Toutefois, le monde est beaucoup plus grand que ça. Il est tout à toi certes, mais tu le partages avec beaucoup beaucoup de gens qui sont tes égaux. Qui sont des êtres humains. Certains nés à Chicoutimi, d'autres en Syrie. On est relativement très tranquilles par ici. Ailleurs, certaines familles doivent prendre des bateaux pour se sauver de leur maison à explosion. On est chanceux.

Ce soir de 2015, plusieurs jeunes et moins jeunes décompressaient de leur semaine en buvant un p'tit rouge. Certains encourageaient leur équipe de soccer préférée. D'autres étaient à un super bon show rock. C'est tellement l'fun des shows rock. Tu t'y sens tellement vivant. C'est un de mes endroits préférés. Bref, plein de gens y dansaient avec leurs amis. Un beau vendredi soir. C'était à Paris. Ville Lumière. Ville de Rêve. Ville de conquête, autant pour Véronic Dicaire que pour le peuple de la République. Il y a des êtres humains, faits sur le même moule que toi, qui ont cru que ce vendredi soir devait être gâché, saccagé, meurtri pour toujours. Qu'on devait tirer la plug sur la pédale de distorsion et remplacer la rythmique du drum par des coups de AK-47. Ils ont cru ça au nom de quelque chose d'autre. Ils ont arrêté de faire danser une ville au complet.

Pendant qu'on voyait tout ça à la télé, loin loin dans notre salon, toi, ma fille, tu dansais quand même. Tu riais de ton chien. Tu as aussi pleuré, mais ça n'avait rien à voir avec tous les textos qui sont sans réponse. Tu pleurais parce que tu ne voulais pas dormir. Je me suis demandé si c'était parce que ce soir, tu sentais que tu devais te manifester encore plus, au nom de la Vie. Du droit de celle-ci. Tu étais en paix, ici, loin loin dans notre salon.

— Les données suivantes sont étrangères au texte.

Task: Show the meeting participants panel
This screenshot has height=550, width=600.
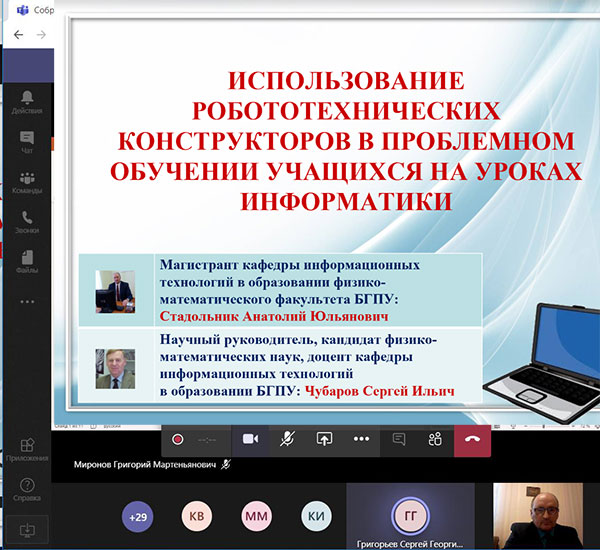Action: tap(435, 439)
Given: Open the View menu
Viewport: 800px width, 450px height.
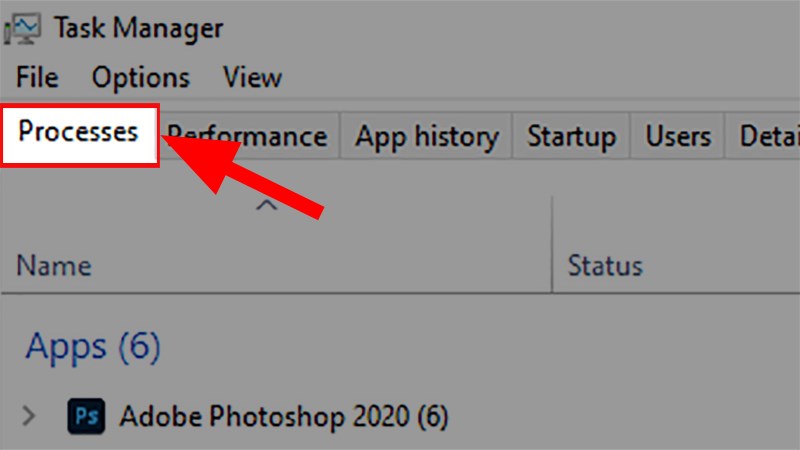Looking at the screenshot, I should [x=252, y=77].
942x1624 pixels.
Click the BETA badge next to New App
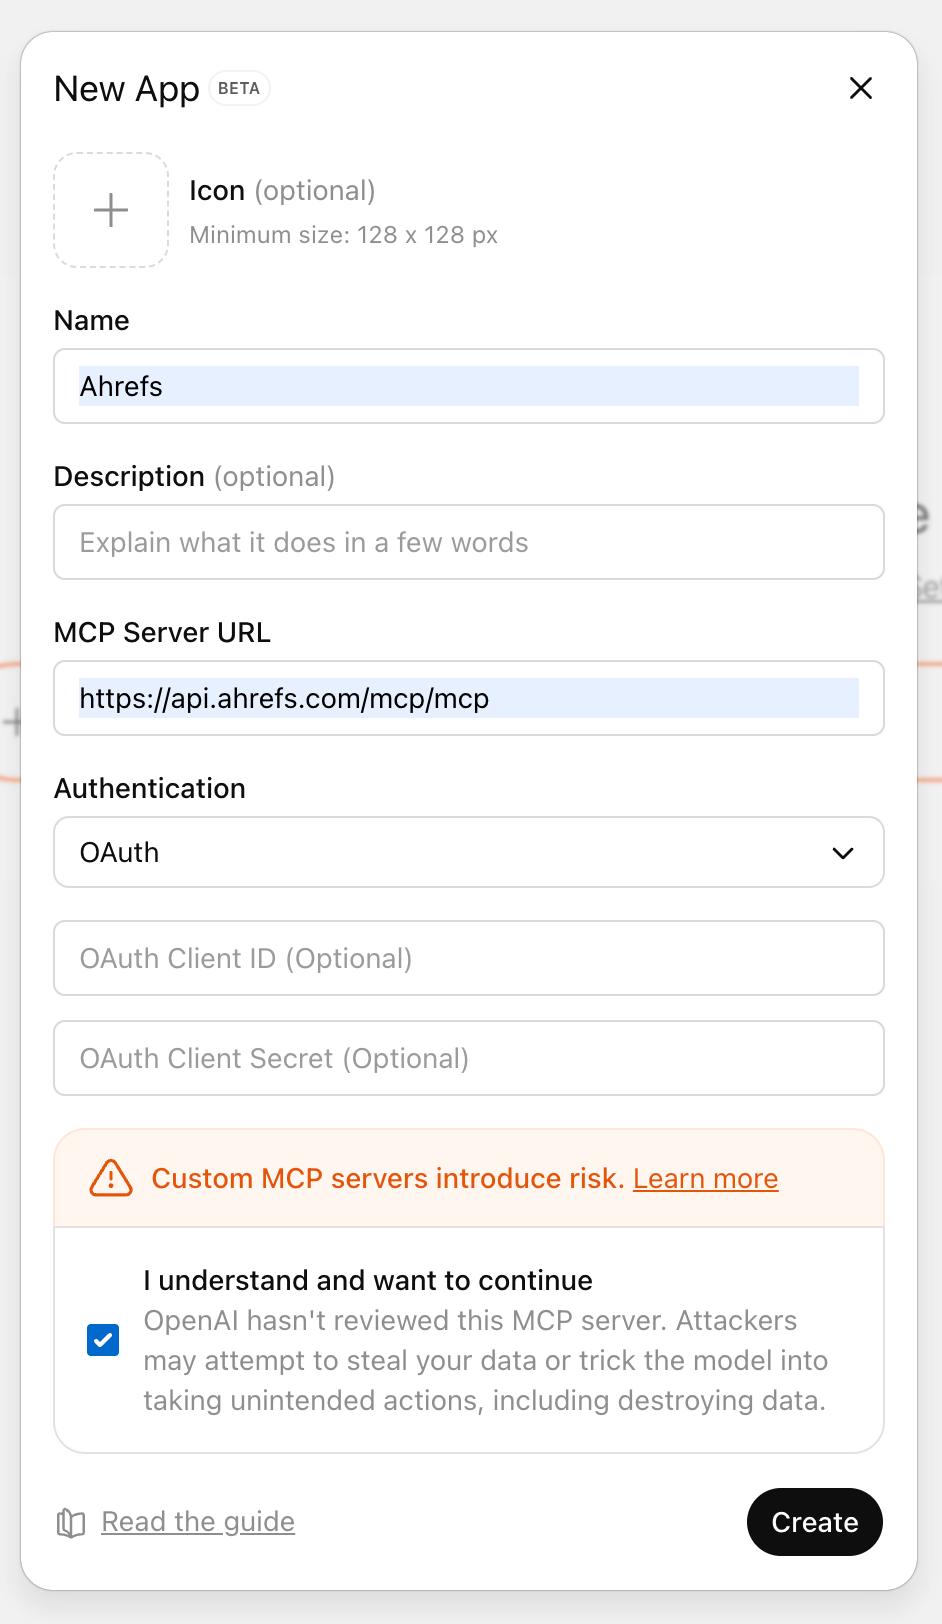point(239,89)
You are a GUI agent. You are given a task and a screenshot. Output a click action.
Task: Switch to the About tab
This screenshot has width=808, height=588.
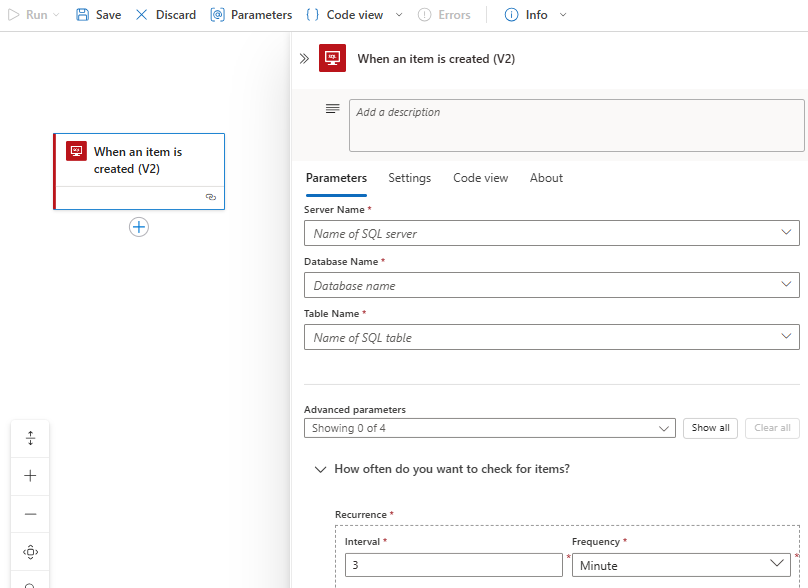[546, 178]
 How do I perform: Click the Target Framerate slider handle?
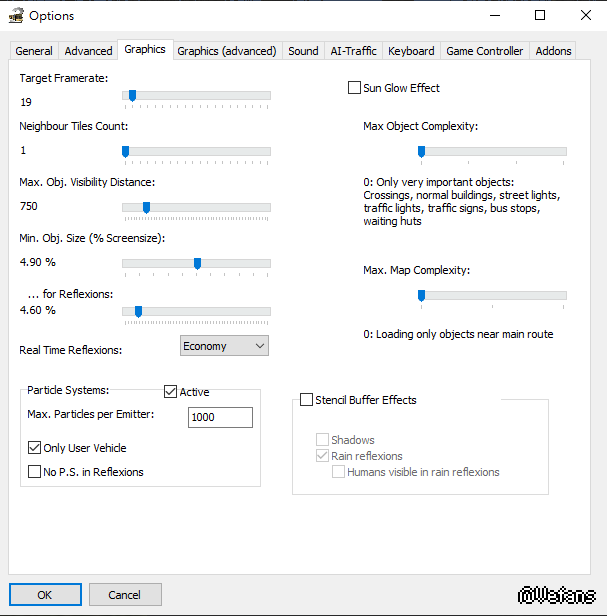point(132,96)
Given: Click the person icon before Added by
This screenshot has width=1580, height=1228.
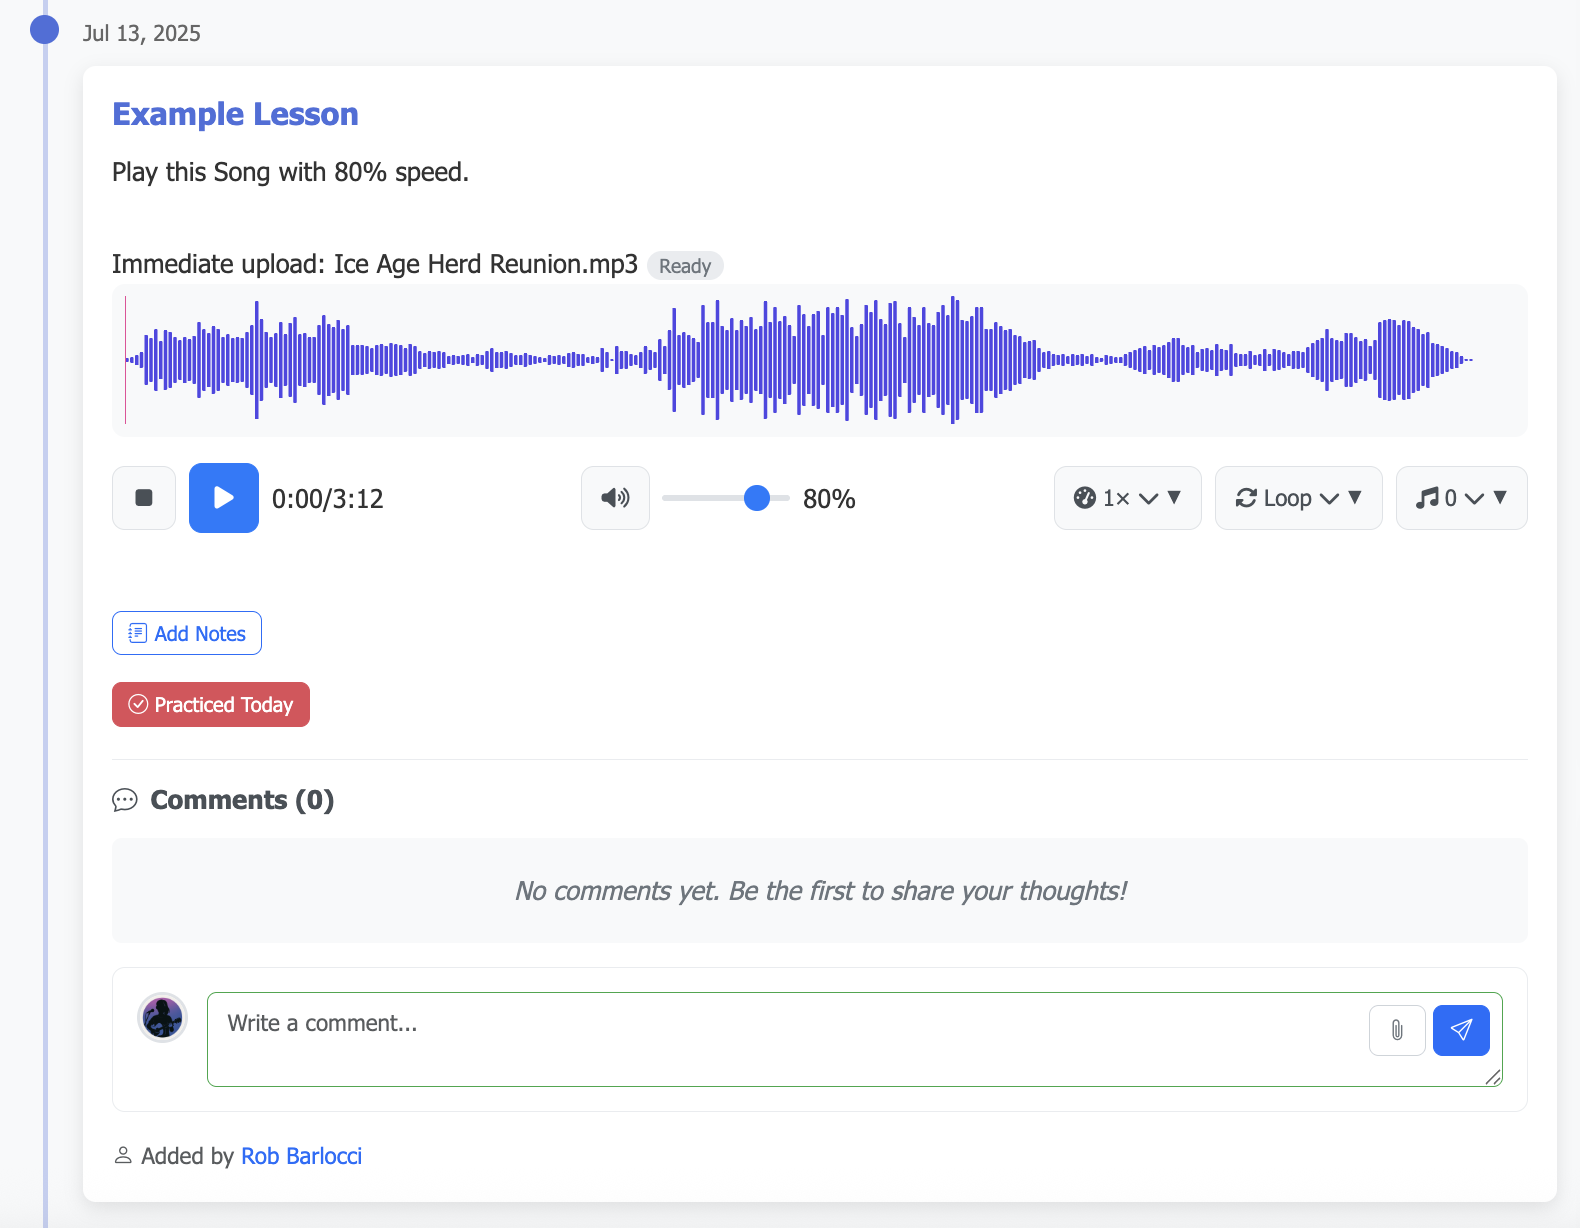Looking at the screenshot, I should click(x=123, y=1156).
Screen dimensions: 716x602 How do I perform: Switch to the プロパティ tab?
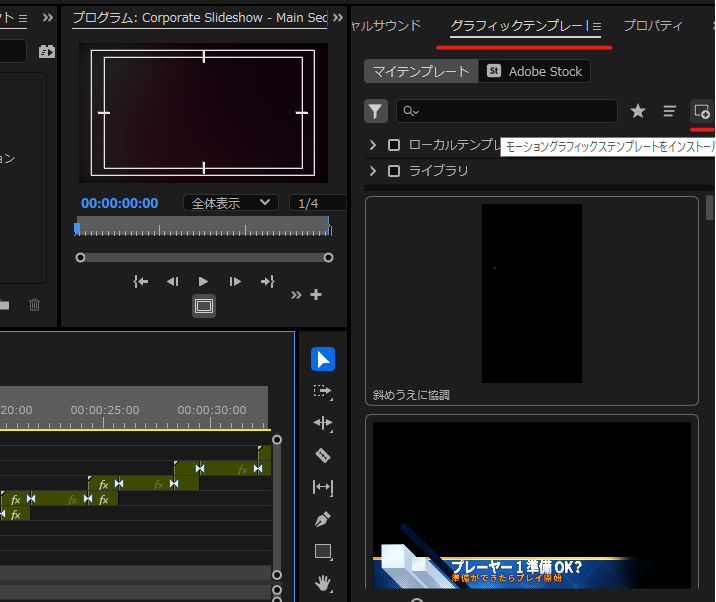[652, 26]
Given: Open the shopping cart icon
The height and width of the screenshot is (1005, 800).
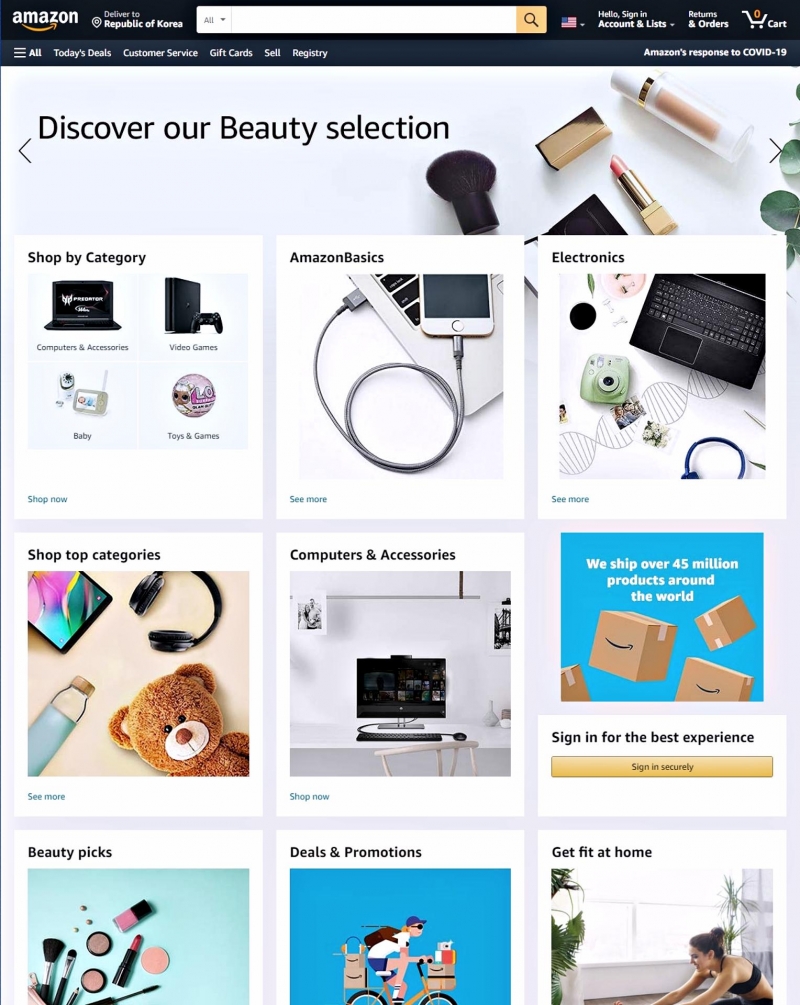Looking at the screenshot, I should tap(764, 19).
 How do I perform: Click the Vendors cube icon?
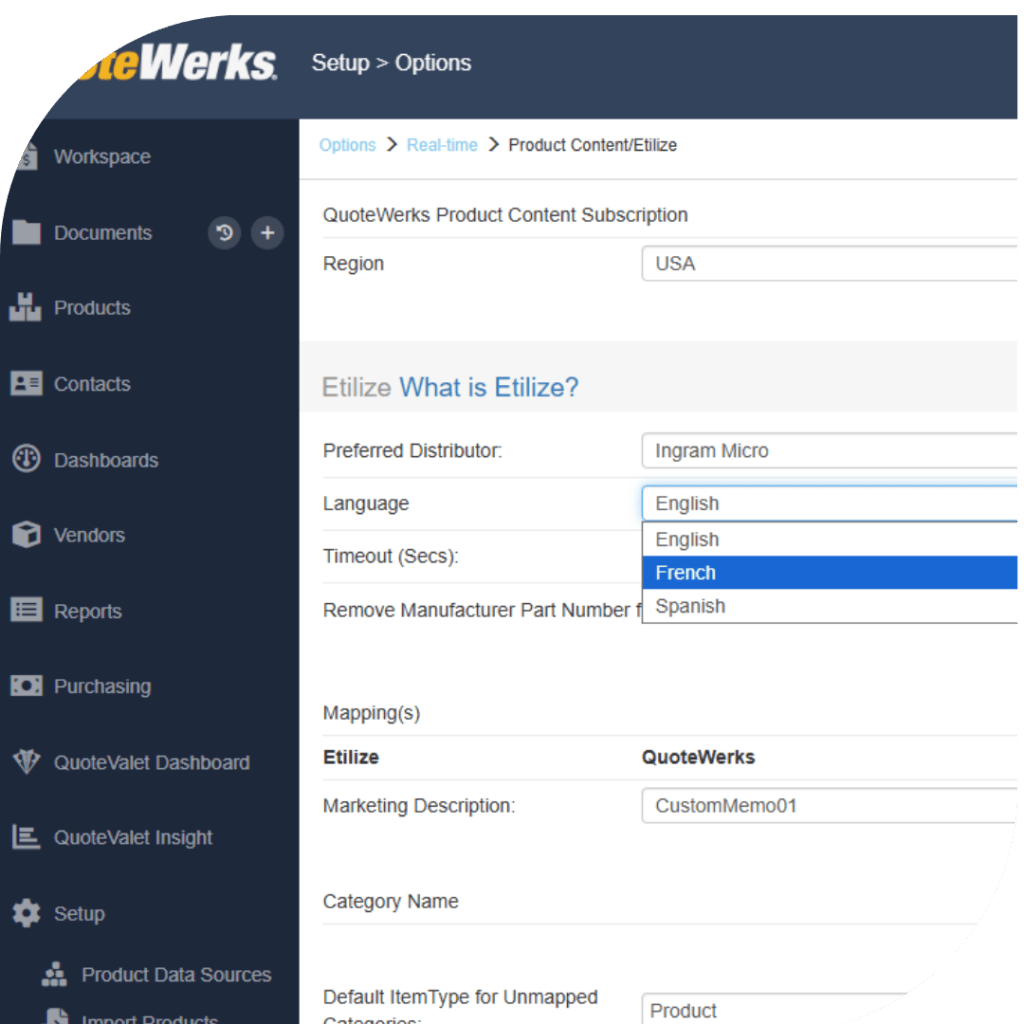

Ma fille. Je te souhaite un monde où la peur ne t'empêchera jamais de danser. Un monde de respect et de douceur. Un monde où on va danser sans risquer de se faire tuer. Un monde d'ouverture, de compassion et où l'on tend la main et que cette main ne tient pas une arme accotée sur la tempe de quelqu'un qui ne pense pas comme nous.
Ne me dis pas que la barbe à papa dans les arbres est plus réaliste que ça. Dis-moi qu'au moment de lire ses lignes, nous avons évolué. 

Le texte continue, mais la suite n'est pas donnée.